Although PET is commonly used for clinical and research imaging studies of dementia, ASL-MRI offers several benefits: It is entirely noninvasive, free of exposure to ionizing radiation, contrast agents, or radioactive isotopes. It can be rapidly repeated within a few seconds after the endogenous labels decay; thus, perfusion images can be completed on most MR scanners in 10 to 15 minutes. An additional benefit is that ASL-MRI and structural MRI can be performed during the same scanning session, providing more convenience for patients. However, current available techniques of ASL-MRI still suffer from low spatial resolution, lack of whole brain coverage and noncontiguous brain slices, low signal-to-noise ratio, and complex data processing. As technical improvements of ASL-MRI are being made, more studies are needed to determine the clinical utility of ASL-MRI.
Our study has several limitations. With the current implementation of ASL-MRI, only superior brain regions could be covered, while inferior frontal and medical temporal lobes, which are strongly involved with AD and FTD, were not accessible. PET and SPECT do not have this limitation. Another limitation was that ASL-MRI measurements of perfusion were based on a simple model of water perfusion, in which instantaneous exchange of water from intra- to extravascular space was assumed. In addition, computations of perfusion did not include variable arterial transit times and variations in T1 relaxation of the water labels. To the extent that these factors were systematically different between normal aging, FTD, and AD, the measurements may have over- or underestimated perfusion. An additional limitation was that perfusion measurements were normalized to perfusion of the motor cortex, which may have attenuated perfusion differences in cases where motor cortex was impacted by the disease.
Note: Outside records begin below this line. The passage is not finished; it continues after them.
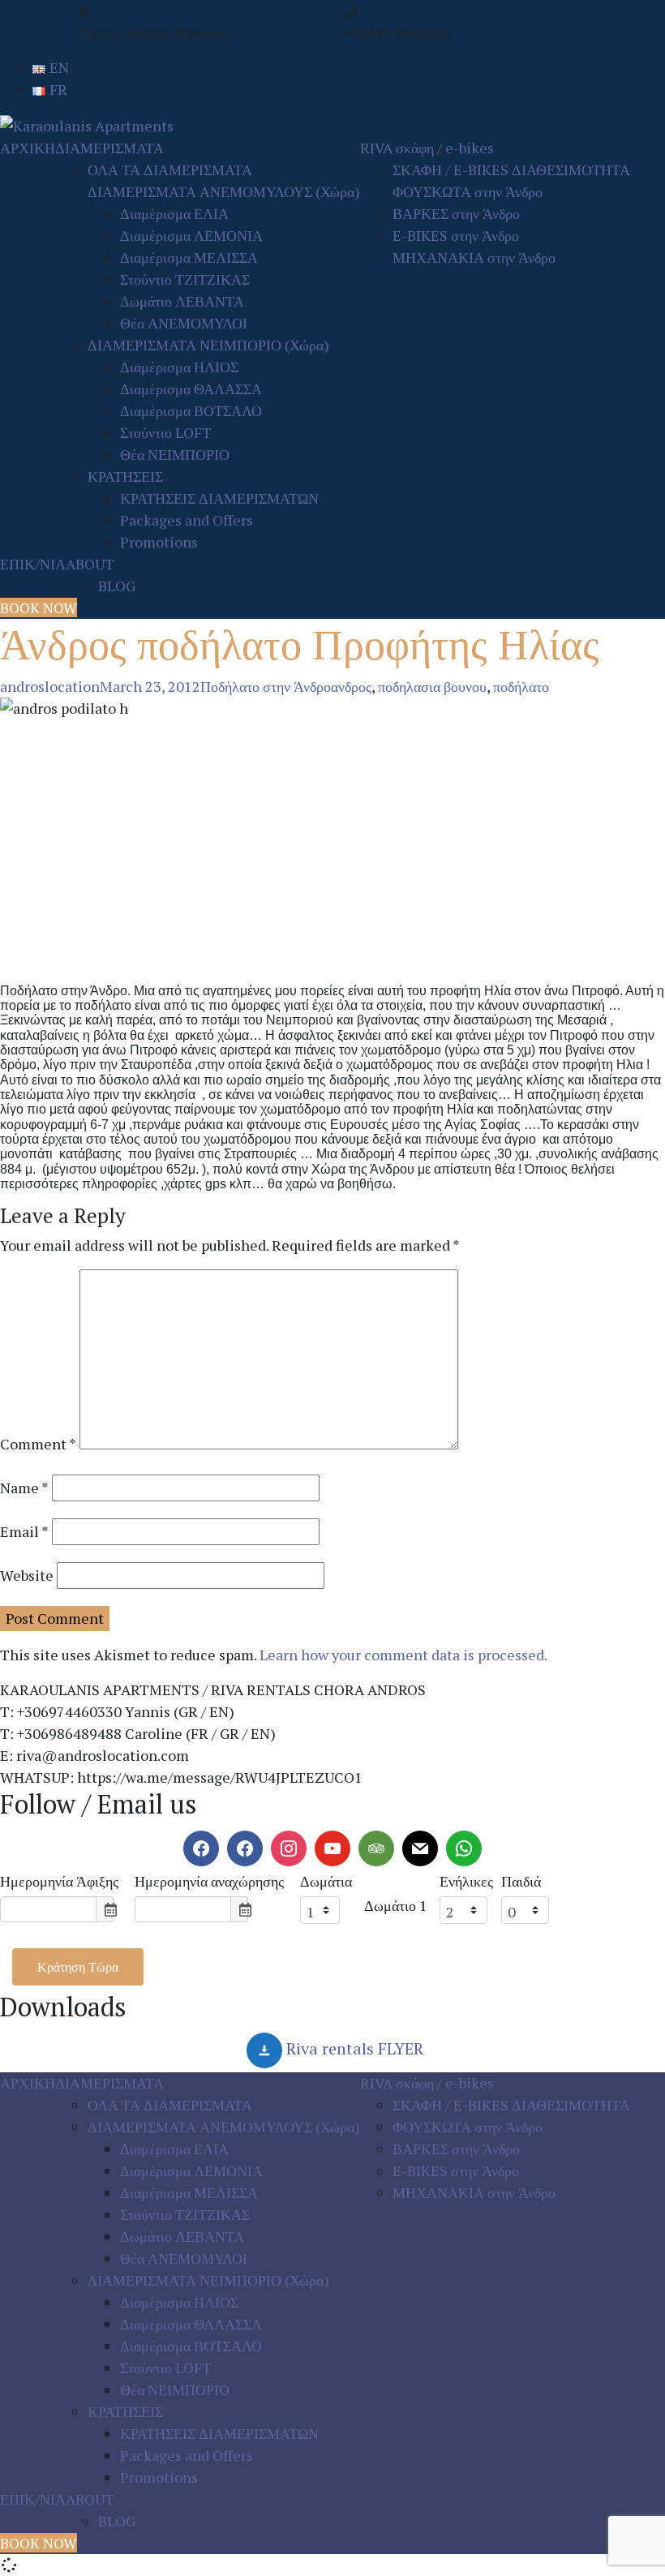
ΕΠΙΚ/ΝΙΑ (33, 563)
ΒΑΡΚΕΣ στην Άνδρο (456, 213)
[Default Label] (245, 1848)
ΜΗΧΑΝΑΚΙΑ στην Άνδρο (474, 257)
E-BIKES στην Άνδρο (456, 235)
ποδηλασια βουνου (432, 686)
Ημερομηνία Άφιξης (59, 1881)
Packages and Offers (186, 520)
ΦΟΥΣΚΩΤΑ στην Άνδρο (468, 191)
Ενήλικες (466, 1881)
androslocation (50, 686)
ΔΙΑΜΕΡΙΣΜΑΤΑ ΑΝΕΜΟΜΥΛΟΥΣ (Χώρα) (224, 191)
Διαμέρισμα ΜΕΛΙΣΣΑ (189, 257)
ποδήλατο (521, 686)
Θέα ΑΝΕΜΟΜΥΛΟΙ (183, 323)
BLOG (116, 585)
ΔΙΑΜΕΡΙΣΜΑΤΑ (109, 147)
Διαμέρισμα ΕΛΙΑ (174, 213)
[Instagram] (289, 1848)
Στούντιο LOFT (166, 432)
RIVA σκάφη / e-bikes (427, 147)
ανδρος (351, 686)
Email (24, 1531)
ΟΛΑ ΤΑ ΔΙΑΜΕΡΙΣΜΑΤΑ (170, 169)
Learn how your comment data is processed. (403, 1654)
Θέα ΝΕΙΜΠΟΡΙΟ (175, 454)
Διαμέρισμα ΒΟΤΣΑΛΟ (191, 410)
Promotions (159, 542)
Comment (38, 1443)
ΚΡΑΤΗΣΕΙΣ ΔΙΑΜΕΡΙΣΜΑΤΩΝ (219, 498)
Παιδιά (521, 1881)
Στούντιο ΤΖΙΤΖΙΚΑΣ (185, 279)
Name (24, 1487)
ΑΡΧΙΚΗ (27, 147)
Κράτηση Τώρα (77, 1967)
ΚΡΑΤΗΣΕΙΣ (125, 476)
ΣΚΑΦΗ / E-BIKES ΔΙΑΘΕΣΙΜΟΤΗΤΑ (511, 169)
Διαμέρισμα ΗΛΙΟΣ (179, 366)
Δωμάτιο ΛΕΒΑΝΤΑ (182, 301)
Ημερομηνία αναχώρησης (209, 1881)
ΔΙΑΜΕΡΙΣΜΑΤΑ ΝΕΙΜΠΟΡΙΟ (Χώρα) (208, 344)
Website (27, 1575)
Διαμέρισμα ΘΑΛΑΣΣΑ (191, 388)
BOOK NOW (38, 607)
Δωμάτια (326, 1881)
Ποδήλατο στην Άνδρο (265, 686)
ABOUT (90, 563)
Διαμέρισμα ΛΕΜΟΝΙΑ (191, 235)
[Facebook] (201, 1848)
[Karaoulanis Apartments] (87, 124)
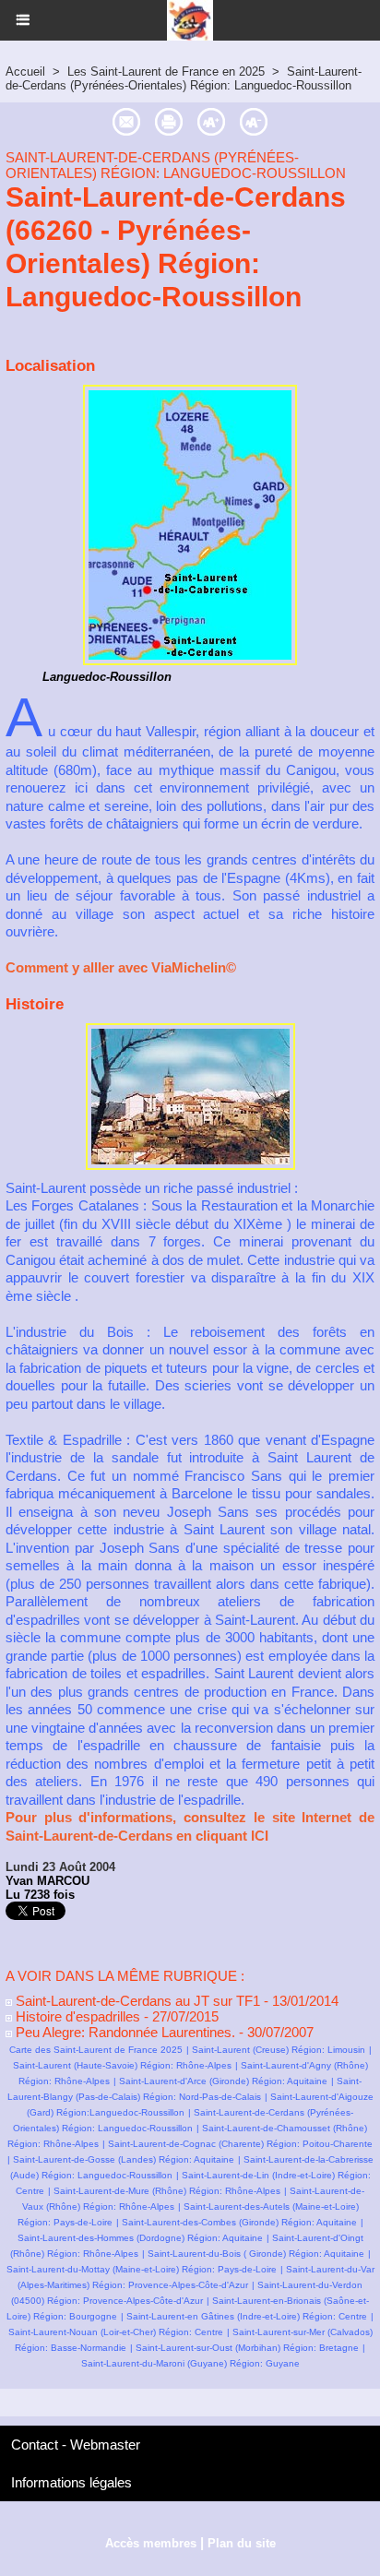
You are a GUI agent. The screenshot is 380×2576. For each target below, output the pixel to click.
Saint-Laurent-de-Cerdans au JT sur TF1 (136, 2001)
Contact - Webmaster (75, 2444)
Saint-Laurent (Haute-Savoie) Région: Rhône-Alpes (122, 2065)
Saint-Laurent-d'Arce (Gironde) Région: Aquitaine (223, 2081)
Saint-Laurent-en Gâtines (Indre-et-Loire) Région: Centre (246, 2316)
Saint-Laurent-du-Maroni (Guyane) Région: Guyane (190, 2363)
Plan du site (242, 2543)
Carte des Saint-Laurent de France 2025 (96, 2050)
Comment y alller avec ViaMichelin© (121, 967)
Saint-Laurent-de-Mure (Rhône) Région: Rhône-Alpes (166, 2191)
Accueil (25, 71)
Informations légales (71, 2482)
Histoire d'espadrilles (76, 2016)
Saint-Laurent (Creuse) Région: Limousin (278, 2050)
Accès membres (150, 2543)
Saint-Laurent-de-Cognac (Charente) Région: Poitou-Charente (240, 2144)
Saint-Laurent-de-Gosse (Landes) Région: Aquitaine (123, 2159)
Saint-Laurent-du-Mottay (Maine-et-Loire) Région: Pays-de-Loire (141, 2269)
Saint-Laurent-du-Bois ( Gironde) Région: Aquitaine (256, 2253)
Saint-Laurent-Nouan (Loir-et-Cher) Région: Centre (115, 2332)
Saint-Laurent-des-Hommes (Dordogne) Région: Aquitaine (140, 2238)
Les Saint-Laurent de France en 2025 (166, 71)
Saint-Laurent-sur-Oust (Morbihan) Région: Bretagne (247, 2348)
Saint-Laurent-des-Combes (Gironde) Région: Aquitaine (239, 2222)
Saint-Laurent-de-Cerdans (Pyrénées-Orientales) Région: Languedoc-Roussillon (184, 78)
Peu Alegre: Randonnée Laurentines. (123, 2032)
Furthermore, we did not account for cerebrovascular disease, which may have contributed to reduced perfusion, especially in older subjects. Finally, these subjects were diagnosed clinically, without autopsy confirmation of the pathologic diagnosis; thus, it is possible that some of patients with FTD and AD had other causes of dementia. As patients with uncertain diagnosis were not included in this study, use of ASL-MRI in a clinical setting, which includes patients with an uncertain diagnosis of dementia, needs to be validated.
Disclosure: The authors report no conflicts of interest.
Supported in part by a research applications grant of the Department of Veterans Affairs REAP, NIH grant AG10897, a Program Project Grant from the National Institute of Aging (PO1AG19724), ADRC (P50-AG023501), and a Network grant from the Hillblom Foundation.